■ INSTRUÇÕES DAS TAREFAS
• a. Atualize a matéria sobre Haddad: reproduza o trecho que começa em "Ambicioso? Haddad diz" e vai até "por alquimias econômico-fiscais.", trocando "alquimias" por "mágicas".
• b. Transforme em uma lista JSON de strings as linhas das entradas que começam na linha com "Given: Open the Choose plan dropdown" e vão até a linha com "click(359, 732)". Use uma string por linha e omita as linhas em branco.

■ TEXTO FORNECIDO

Existem raros momentos em que uma conjunção de fatores sinaliza um instante decisivo. Um turning point. A quarta-feira (26) foi para o Brasil um desses dias. E o ministro da Fazenda, Fernando Haddad, sabe disso. A decisão da agência de risco Fitch de elevar a nota de crédito do País, de BB- para BB, foi só um detalhe. Depois de robustas vitórias no Arcabouço Fiscal e na Reforma Tributária, o homem forte de Lula na economia desenhou um plano de ação para reapresentar o País para o mundo — e não apenas para o mundo do capital.

Ao todo serão 14 medidas com impacto direto no mercado financeiro, em especial da tributação, que pretendem resolver três problemas de uma vez:
1) atrair capital estrangeiro promovendo segurança jurídica e estabilidade,
2) zerar as contas públicas já no ano que vem,
3) tornar o sistema tributário mais justo e equilibrado.

“A economia brasileira tem uma nova oportunidade de deslanchar”, disse Haddad à DINHEIRO.

Ambicioso? Haddad diz que não. Para zerar o déficit, o ministro precisa arranjar R$ 120 bilhões. Ele está confiante de que isso virá. E não lastreado por alquimias econômico-fiscais.

“Se soubermos fazer aquilo que precisa ser feito, investidores nacionais, estrangeiros, consumidores e entes públicos vão enxergar uma perspectiva de desenvolvimento para o País”, disse.

Mais do que a cifra em si, segundo ele, toda a economia entrará em nova rota de forma natural e por uma razão simples. “O Brasil voltou à normalidade. E só isso basta para mostrar a segurança e confiabilidade de nossas Instituições.”

Haddad é, pelo menos na última década, o único ministro em seu posto a ter percebido que a base da economia dos países não é a política fiscal ou a política monetária. É a civilidade. Coisa que não temos desde os conturbados anos do segundo mandato Dilma Rousseff, seu impeachment, a prisão anulada de Lula e ascensão do hoje encrencado Jair Bolsonaro.

Viramos um pária global. E se tem algo de que o dinheiro foge é de párias. O ministro da Fazenda, de certa forma, adaptou a clássica frase de 1992 de James Carville, consultor do ex-presidente americano Bill Clinton, que resumiu a estratégia de campanhas políticas à “é a economia, estúpido”. Na versão Haddad, ela ganhou verniz nacional: “É a civilidade, estúpido”.

Fernando Haddad, ministro da Fazenda (Crédito:Marcelo Camargo/Agência Brasil)

“Se fizermos o que precisa ser feito, investidores e consumidores vão enxergar uma nova perspectiva de País.”
Fernando Haddad, ministro da Fazenda

Ele tem razão. “Não adianta pensarmos em PIB alto, melhora do bem-estar, fim do déficit se o País não está estável”, disse o ministro.

■ DADOS FORNECIDOS
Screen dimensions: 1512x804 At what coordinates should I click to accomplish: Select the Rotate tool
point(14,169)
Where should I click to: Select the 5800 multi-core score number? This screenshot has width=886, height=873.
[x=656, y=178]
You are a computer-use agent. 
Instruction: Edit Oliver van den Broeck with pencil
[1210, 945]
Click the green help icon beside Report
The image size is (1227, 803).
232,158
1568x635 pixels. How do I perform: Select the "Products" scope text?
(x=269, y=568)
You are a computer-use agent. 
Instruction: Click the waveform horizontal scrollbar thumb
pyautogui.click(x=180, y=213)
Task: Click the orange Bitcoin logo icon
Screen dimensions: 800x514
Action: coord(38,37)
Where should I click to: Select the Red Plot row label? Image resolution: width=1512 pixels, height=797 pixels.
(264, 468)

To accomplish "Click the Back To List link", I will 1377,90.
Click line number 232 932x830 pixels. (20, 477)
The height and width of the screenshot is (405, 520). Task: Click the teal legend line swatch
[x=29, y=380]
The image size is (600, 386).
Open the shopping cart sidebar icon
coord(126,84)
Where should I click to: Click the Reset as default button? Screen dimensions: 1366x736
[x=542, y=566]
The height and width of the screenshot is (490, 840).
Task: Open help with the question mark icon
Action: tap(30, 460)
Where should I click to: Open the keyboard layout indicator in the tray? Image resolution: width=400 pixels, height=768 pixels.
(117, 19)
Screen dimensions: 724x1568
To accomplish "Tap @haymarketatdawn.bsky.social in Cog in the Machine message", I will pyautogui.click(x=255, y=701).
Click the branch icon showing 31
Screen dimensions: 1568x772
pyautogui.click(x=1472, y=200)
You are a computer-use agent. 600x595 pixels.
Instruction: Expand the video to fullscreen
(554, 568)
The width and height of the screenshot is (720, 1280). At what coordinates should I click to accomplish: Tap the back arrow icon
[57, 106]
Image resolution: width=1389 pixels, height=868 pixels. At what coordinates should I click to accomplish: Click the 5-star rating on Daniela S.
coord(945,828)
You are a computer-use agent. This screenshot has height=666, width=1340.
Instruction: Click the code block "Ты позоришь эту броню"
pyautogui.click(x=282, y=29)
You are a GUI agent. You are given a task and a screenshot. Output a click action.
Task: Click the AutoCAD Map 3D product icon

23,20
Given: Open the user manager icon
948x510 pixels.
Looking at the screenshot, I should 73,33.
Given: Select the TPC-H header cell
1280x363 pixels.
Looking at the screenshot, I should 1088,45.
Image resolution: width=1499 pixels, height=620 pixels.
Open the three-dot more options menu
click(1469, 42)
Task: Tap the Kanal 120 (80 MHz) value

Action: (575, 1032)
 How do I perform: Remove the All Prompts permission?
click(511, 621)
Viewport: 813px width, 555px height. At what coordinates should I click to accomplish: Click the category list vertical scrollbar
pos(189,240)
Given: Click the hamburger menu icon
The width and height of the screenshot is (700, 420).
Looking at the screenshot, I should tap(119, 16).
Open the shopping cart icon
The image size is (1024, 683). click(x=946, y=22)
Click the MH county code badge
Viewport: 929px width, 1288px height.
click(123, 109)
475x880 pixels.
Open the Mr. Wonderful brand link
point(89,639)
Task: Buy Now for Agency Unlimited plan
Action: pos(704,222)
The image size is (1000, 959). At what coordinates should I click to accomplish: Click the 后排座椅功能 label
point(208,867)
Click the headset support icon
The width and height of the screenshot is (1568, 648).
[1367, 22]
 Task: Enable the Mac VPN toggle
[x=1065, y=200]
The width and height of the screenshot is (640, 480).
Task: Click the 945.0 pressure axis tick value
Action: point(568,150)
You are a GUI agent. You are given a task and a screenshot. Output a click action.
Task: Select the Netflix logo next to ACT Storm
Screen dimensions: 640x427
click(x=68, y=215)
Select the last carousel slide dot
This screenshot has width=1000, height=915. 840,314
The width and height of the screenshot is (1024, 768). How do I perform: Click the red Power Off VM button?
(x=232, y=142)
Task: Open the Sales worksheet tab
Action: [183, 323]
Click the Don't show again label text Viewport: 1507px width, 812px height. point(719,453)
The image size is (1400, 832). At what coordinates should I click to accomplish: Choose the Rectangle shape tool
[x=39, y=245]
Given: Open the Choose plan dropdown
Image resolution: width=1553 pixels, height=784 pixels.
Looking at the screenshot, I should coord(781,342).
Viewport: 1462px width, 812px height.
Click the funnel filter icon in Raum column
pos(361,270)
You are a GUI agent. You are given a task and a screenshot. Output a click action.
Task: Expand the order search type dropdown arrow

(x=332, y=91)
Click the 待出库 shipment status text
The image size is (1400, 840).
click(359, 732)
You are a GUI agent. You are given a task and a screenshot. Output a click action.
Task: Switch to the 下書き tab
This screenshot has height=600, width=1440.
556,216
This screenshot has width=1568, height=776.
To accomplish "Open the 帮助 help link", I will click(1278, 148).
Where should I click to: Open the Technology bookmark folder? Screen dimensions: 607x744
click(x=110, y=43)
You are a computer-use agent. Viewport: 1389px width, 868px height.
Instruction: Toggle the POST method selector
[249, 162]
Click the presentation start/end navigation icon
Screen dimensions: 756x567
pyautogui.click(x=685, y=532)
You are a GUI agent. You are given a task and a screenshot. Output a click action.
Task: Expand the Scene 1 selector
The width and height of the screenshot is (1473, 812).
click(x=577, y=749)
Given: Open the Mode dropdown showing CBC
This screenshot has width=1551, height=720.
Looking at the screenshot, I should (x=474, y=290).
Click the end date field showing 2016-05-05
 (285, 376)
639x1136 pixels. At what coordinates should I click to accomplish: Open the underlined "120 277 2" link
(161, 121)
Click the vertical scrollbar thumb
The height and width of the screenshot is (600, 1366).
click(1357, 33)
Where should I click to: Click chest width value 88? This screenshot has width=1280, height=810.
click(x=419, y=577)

■ RESPOSTAS POR TAREFA
• a.
Ambicioso? Haddad diz que não. Para zerar o déficit, o ministro precisa arranjar R$ 120 bilhões. Ele está confiante de que isso virá. E não lastreado por mágicas econômico-fiscais.

• b.
[
  "Given: Open the Choose plan dropdown",
  "Image resolution: width=1553 pixels, height=784 pixels.",
  "Looking at the screenshot, I should coord(781,342).",
  "Viewport: 1462px width, 812px height.",
  "Click the funnel filter icon in Raum column",
  "pos(361,270)",
  "You are a GUI agent. You are given a task and a screenshot. Output a click action.",
  "Task: Expand the order search type dropdown arrow",
  "(x=332, y=91)",
  "Click the 待出库 shipment status text",
  "The image size is (1400, 840).",
  "click(359, 732)"
]